Epilogue #2

The studio looks different in the evening light.

Softer. The mirrors that dominate one wall reflect the sunset through the windows, painting everything in shades of gold and rose.

The wooden floor gleams, recently refinished as part of the renovations I finally allowed myself to invest in.

New speakers. New lighting system. Fresh paint on the walls—a warm cream that makes the space feel larger.

It’s still the same studio, underneath. Still the place where my mother taught me to count in eights, where I learned to turn heartbreak into arabesques, where I fell in love with dance and then fell in love with the demon who disrupted my beginner ballroom class.

But it’s also different. It’s also mine.

I move through the closing routine on autopilot—checking the windows, adjusting the thermostat, collecting forgotten water bottles. Mal follows, occasionally helpful, mostly just watching me with an expression I can’t quite read.

“What?”

“Nothing.” He catches me by the waist as I pass him. “Just thinking.”

“About?”

“About how much I love watching you in your element.” His hands settle on my hips. “You move differently in here.

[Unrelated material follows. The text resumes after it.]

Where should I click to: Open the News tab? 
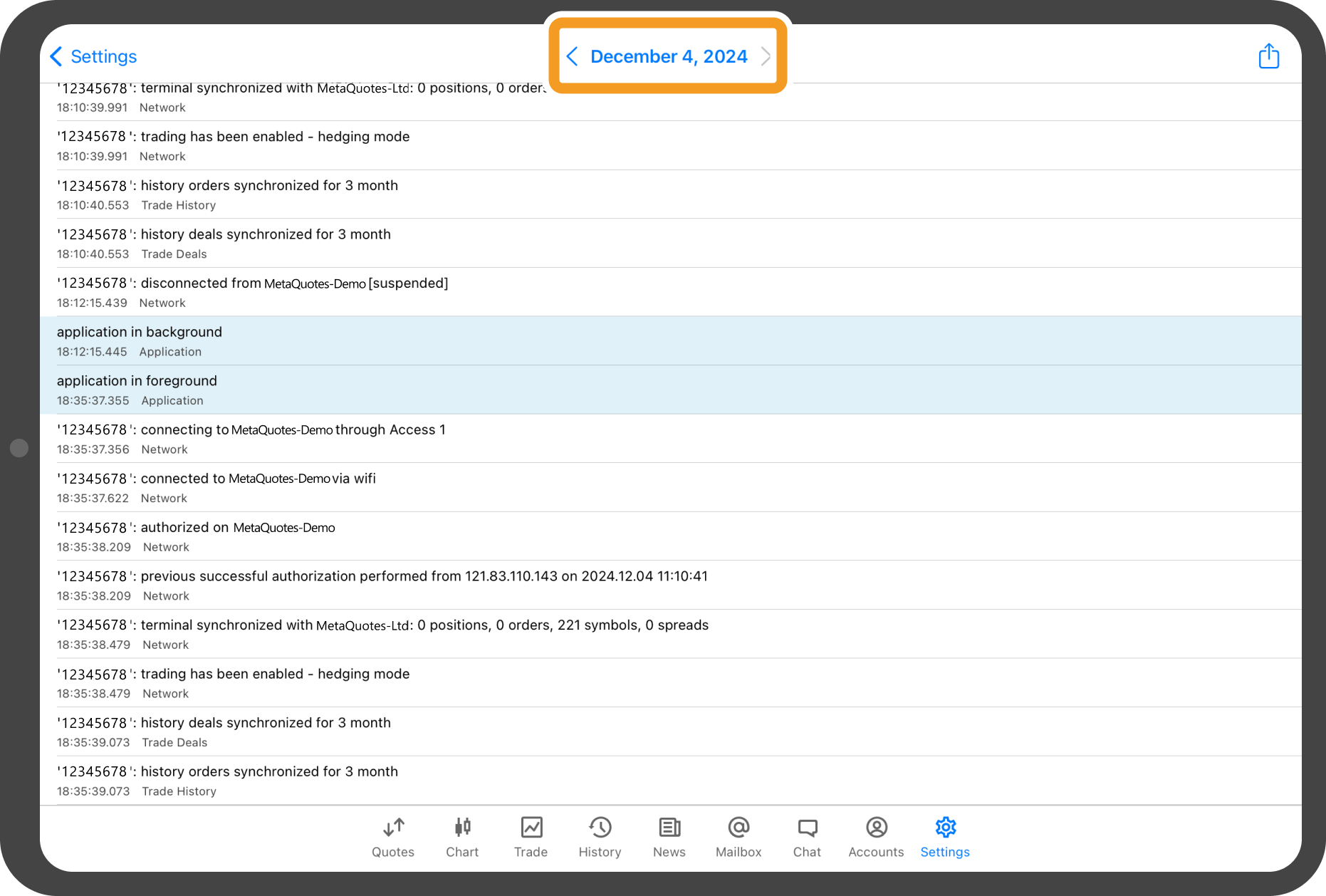tap(669, 837)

More confidently. More yourself.”

“I’m always myself.”

“You’re always careful.” He pulls me closer. “In here, you’re free.”

The studio is empty now. Silent except for the distant sound of the ocean and the tick of the clock on the wall. The sunset has deepened to purple at the edges, twilight creeping in through the windows.

“Dance with me.”

The words come out before I can think about them.

He raises an eyebrow. “Now?”

“Why not?” I step out of his arms, moving toward the sound system. “No students. No judges. No showcase to prepare for.”

“No music?”

“I have music.” I pull up a playlist I made last week of slow, romantic songs, the kind of music I never let myself listen to because it wasn’t useful for teaching. “I have extremely good music.”

The first notes fill the studio. Something soft and acoustic, a singer with a voice like honey describing a love that feels inevitable.

I turn back to Mal. He’s standing in the center of the floor, illuminated by the last rays of sunset, looking at me like I’m the most extraordinary thing he’s ever seen.

“Come here.”

He meets me in the middle.

Dancing with Mal has always felt natural. Even back at the beginning, when he was ignoring choreography and driving me slowly insane—there was something about the way our bodies moved together that just worked.

Now it’s effortless.

His hand finds the small of my back. Mine rests on his shoulder. We fall into a basic waltz pattern without discussing it, because we don’t need to discuss it anymore. Our bodies know each other too well for words.

“Remember our first lesson?” His voice is low, intimate.

“You mean the one where you refused to follow a single instruction and I considered committing murder?”

“That’s the one.” He spins me, catches me. “I knew then.”

“Knew what?”

“That you were going to be the most magnificent problem I’d ever encountered.”

I laugh despite myself. “I was the problem?”

“Absolutely. Completely unexpected. Entirely inconvenient.” He dips me, and I go willingly, trusting him to hold me. “The best kind of problem.”

He pulls me back up, and we’re close—so close I can see the faint red glow starting to appear in his eyes. His glamour always slips a little when he’s feeling emotional.

“I love you,” he says quietly.

I’ve heard them before. He says them often now, like he’s making up for three centuries of not being allowed to love anyone freely. But they still hit me the same way every time. Like a door opening. Like coming home.

“I love you too.”

His smile is blinding.

We keep dancing as the last light fades from the windows. The music shifts to something slower, and we shift with it, barely moving now, just swaying together in the empty studio.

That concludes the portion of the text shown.